## Data for review
- - -
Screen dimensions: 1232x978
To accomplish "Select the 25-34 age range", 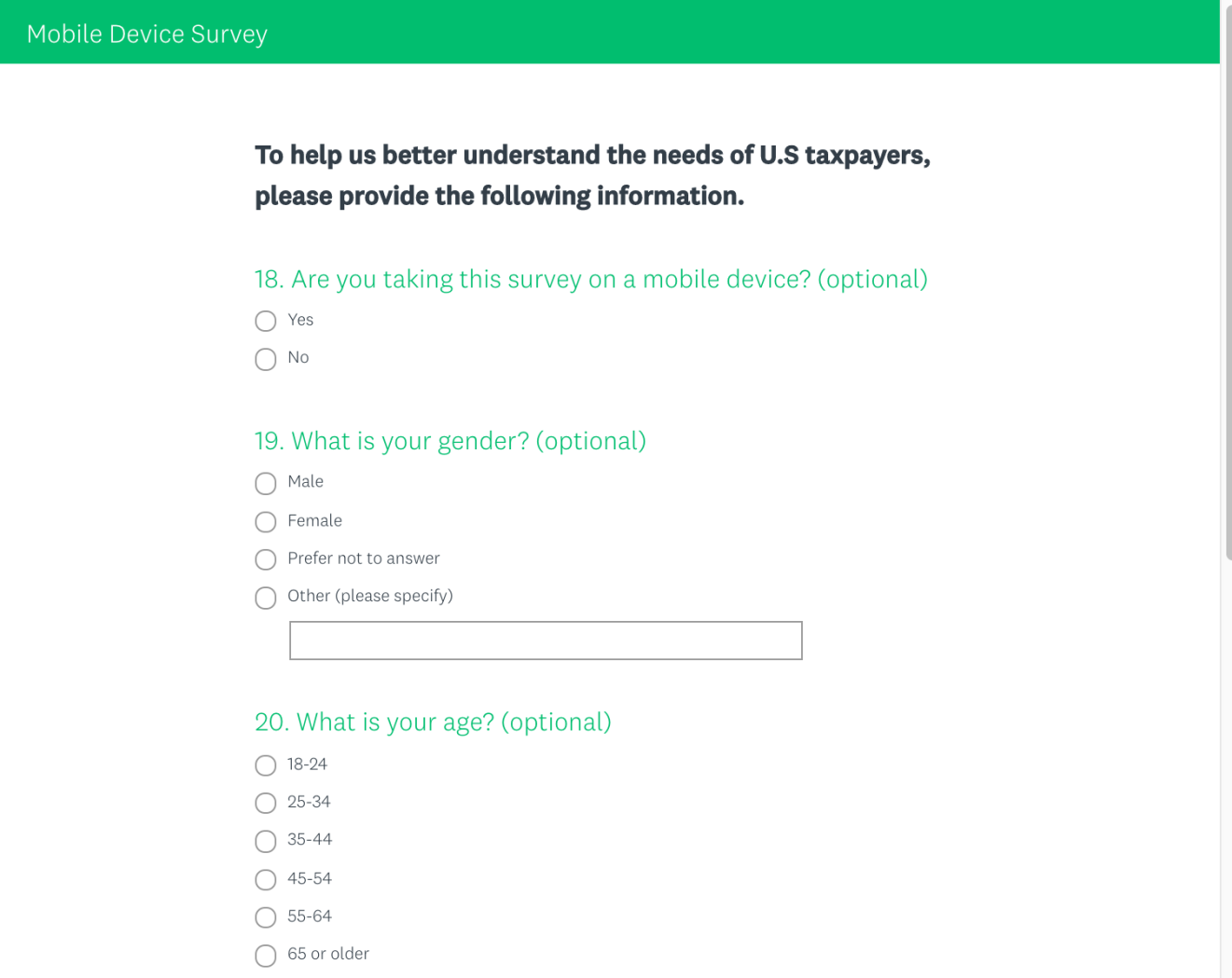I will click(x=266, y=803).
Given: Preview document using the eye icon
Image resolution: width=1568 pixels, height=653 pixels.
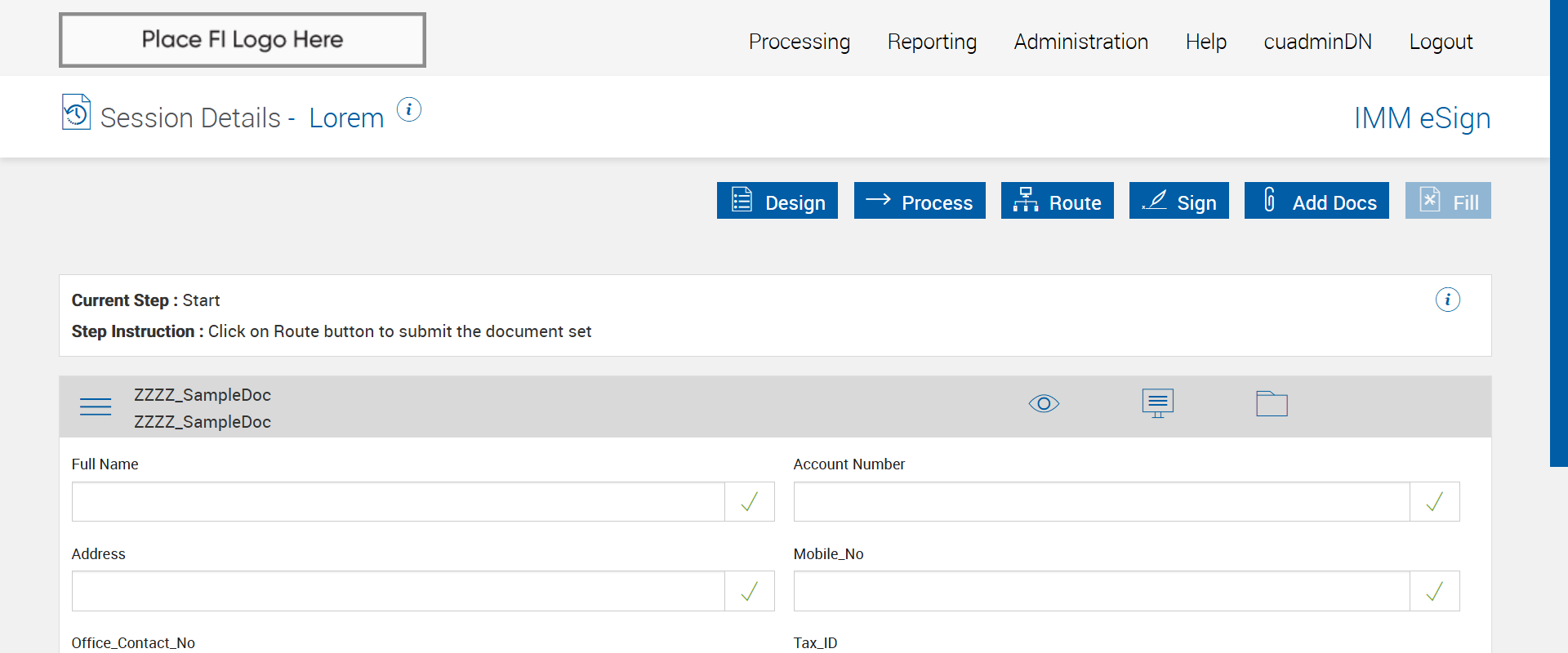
- - -
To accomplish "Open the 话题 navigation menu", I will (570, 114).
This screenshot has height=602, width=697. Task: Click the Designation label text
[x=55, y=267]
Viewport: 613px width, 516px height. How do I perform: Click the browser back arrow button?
- - -
Lines to set down from above: the line with "Given: Preview document using the eye icon", the line with "Image resolution: width=1568", and every line between, each exactly as written.

## Task output
Given: Preview document using the eye icon
Image resolution: width=1568 pixels, height=653 pixels.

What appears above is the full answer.